Were Reactions of Triplet Silylenes Observed?

Abstract

The observation that (iPr3Si)(tBu3Si)Si: (1) yields an intramolecular C-H bond insertion product at room temperature, together with earlier computational predictions that triplet 1 is slightly more stable (or isoenergetic) than singlet 1 and additional considerations, led previous investigators to conclude that 1 is the first silylene to exhibit triplet electronic state reactivity. In this paper we test, using DFT and ab initio methods, whether the occurrence of intramolecular C-H bond insertion indeed indicates the presence of a triplet-state silylene.

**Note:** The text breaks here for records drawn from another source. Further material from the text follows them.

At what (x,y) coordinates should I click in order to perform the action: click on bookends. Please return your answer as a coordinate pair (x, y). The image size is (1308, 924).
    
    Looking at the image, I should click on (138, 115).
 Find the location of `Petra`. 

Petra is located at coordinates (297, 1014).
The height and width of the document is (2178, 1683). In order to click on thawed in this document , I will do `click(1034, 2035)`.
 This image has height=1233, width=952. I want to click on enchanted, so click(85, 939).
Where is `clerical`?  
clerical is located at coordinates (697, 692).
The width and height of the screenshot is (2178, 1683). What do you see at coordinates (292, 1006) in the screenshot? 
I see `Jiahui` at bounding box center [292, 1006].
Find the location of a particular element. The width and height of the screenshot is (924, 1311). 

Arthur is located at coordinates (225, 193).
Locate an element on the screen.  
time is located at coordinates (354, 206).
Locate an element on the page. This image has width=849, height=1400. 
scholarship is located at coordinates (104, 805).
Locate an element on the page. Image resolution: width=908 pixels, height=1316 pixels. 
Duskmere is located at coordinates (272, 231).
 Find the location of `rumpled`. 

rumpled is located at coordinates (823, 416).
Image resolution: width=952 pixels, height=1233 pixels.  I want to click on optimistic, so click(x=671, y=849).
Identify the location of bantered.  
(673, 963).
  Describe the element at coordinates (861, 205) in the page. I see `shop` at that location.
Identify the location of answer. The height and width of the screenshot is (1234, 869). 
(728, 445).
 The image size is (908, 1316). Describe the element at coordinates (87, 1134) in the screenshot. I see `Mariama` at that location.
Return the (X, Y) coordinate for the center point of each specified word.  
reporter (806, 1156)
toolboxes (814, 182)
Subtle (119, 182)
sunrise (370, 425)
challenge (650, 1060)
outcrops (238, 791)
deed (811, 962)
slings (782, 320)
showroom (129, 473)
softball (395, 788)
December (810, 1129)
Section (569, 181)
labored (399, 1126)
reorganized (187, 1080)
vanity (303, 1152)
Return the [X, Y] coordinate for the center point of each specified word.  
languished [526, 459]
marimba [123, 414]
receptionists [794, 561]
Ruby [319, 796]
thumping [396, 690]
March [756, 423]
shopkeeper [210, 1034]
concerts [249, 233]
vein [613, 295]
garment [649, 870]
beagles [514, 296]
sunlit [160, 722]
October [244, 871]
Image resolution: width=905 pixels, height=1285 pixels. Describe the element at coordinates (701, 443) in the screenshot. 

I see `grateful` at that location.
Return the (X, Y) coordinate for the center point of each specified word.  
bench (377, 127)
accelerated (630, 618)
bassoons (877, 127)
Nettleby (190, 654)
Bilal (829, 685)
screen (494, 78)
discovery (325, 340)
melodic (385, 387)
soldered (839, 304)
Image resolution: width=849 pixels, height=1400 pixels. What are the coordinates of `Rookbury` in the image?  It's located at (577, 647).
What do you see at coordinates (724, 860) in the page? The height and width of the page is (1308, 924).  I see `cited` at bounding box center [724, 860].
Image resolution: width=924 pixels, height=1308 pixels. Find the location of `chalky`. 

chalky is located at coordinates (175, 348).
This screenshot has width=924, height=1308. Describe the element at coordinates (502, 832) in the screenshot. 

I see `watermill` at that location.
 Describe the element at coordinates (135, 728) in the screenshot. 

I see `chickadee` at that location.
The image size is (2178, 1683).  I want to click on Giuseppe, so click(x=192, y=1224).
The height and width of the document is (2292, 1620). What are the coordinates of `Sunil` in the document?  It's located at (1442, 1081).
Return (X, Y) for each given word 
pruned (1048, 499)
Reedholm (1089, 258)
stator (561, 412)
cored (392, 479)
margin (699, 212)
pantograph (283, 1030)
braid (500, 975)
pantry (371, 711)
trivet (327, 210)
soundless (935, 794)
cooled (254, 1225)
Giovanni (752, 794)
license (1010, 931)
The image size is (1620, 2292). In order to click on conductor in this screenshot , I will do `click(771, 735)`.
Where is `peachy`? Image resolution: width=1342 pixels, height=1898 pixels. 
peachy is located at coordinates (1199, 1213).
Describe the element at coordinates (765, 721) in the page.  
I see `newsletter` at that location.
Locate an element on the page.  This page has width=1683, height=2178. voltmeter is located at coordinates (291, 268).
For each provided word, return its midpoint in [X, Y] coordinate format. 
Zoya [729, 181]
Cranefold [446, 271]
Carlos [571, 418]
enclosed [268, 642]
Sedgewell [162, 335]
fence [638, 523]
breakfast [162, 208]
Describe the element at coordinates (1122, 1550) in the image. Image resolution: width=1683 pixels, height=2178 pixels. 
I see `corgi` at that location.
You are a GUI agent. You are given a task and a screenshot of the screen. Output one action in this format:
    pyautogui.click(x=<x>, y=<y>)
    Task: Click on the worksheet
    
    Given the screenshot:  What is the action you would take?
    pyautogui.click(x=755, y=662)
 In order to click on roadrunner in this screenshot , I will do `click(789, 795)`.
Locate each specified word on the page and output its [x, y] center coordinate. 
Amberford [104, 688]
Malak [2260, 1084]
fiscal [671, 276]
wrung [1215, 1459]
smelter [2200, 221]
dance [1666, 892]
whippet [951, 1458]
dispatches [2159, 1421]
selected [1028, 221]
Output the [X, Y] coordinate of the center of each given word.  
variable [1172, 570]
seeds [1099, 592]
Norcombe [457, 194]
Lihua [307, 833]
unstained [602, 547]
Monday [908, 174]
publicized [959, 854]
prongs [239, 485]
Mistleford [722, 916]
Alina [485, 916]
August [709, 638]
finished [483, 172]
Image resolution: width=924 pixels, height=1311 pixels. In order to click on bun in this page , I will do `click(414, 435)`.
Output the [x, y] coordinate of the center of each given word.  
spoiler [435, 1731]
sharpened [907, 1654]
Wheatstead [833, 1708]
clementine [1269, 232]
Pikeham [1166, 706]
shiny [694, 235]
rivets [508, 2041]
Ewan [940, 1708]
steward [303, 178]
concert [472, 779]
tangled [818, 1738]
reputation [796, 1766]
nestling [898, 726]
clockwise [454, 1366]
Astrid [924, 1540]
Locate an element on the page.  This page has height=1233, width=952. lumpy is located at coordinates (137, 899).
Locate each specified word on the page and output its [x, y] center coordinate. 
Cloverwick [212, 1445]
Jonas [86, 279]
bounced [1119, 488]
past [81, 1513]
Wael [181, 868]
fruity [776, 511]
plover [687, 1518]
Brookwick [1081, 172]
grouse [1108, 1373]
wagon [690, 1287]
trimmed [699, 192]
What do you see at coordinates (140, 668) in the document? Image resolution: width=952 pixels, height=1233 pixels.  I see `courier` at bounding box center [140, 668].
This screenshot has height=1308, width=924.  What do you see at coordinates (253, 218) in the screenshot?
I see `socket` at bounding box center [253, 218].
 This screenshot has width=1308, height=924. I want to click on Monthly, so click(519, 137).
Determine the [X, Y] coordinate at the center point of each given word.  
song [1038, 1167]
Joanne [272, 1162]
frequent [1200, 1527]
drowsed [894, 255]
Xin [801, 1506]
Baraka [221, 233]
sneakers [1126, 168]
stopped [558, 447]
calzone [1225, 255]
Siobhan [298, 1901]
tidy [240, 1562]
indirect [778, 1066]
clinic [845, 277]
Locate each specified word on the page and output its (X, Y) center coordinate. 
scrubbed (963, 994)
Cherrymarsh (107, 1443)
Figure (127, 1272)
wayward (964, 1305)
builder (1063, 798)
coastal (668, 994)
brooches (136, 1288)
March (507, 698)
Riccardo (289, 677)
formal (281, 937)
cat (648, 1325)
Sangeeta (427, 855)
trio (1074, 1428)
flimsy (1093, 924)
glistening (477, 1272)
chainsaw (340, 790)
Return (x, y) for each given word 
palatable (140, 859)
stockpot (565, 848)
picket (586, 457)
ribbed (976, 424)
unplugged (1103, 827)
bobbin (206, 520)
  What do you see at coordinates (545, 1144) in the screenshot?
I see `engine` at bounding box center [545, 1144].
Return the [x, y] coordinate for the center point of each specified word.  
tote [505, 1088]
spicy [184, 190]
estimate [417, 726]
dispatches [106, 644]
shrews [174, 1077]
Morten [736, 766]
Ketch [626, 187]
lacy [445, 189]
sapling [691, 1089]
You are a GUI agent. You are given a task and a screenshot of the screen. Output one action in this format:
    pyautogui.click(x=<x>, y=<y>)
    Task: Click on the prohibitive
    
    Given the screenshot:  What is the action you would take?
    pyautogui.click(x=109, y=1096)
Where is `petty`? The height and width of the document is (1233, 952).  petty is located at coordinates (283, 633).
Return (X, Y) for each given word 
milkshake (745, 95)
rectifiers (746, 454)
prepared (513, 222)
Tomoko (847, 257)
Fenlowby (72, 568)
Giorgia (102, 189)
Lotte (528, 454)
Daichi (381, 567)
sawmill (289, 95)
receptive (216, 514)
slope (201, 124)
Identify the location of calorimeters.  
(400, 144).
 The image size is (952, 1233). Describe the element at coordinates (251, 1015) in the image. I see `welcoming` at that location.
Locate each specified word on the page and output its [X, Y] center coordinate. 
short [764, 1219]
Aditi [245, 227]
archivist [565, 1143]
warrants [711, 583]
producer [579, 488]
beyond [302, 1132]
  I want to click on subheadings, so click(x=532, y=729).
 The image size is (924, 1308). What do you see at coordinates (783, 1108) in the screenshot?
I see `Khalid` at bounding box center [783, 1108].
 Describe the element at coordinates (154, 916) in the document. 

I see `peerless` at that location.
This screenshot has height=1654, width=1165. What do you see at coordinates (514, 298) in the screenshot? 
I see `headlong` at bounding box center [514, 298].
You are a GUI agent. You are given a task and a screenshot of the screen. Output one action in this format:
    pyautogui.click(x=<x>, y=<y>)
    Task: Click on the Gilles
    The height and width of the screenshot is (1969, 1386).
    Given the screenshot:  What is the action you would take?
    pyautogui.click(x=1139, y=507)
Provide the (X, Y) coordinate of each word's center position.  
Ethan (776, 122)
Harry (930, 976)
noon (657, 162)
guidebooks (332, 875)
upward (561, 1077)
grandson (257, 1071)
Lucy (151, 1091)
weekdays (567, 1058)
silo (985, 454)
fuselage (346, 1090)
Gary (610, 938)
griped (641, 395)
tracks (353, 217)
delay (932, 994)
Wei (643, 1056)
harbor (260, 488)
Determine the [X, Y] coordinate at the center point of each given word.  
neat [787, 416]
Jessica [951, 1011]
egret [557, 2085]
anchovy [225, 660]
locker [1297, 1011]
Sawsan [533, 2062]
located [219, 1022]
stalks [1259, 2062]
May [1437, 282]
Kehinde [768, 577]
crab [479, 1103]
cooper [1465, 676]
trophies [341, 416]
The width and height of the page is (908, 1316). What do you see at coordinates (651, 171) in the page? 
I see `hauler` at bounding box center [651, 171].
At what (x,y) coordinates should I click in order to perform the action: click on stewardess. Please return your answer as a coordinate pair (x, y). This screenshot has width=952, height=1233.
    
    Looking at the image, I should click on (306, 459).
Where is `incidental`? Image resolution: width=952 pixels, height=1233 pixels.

DFT calculations at the B3LYP/6-31+G(d,p)//B3LYP/6-31+G(d,p) level show that singlet (iPr3Si)(tBuMe2Si)Si: (9), a close model of singlet 1, inserts intramolecularly into a C-H bond of the tBu group with a barrier of 22.7 kcal/mol (22.2 kcal/mol at SCS-MP2/cc-PVTZ). However, for triplet9 the barrier of this insertion reaction is significantly higher, 34.6 kcal/mol (41.9 kcal/mol at SCS-MP2/cc-PVTZ). This implies that at room temperature the intramolecular insertion reaction of the singlet is 10(9)-10(12) faster than that of the triplet. We conclude, in contrast to previous conclusions, that the observed intramolecular C-H bond insertion reactions of 1 as well as of (tBu3Si)2Si: (2) occur from the singlet state. Furthermore, the occurrence of an intramolecular C-H bond insertion cannot serve as evidence for the presence of a triplet silylene, either in cases where the singlet and triplet states are nearly isoenergetic (e.g., 1 and 9) or even for silylenes where the triplet state is the ground state (e.g., 2), because the corresponding singlet silylenes insert intramolecularly much faster. The search for a genuine reaction of a triplet silylene has to continue.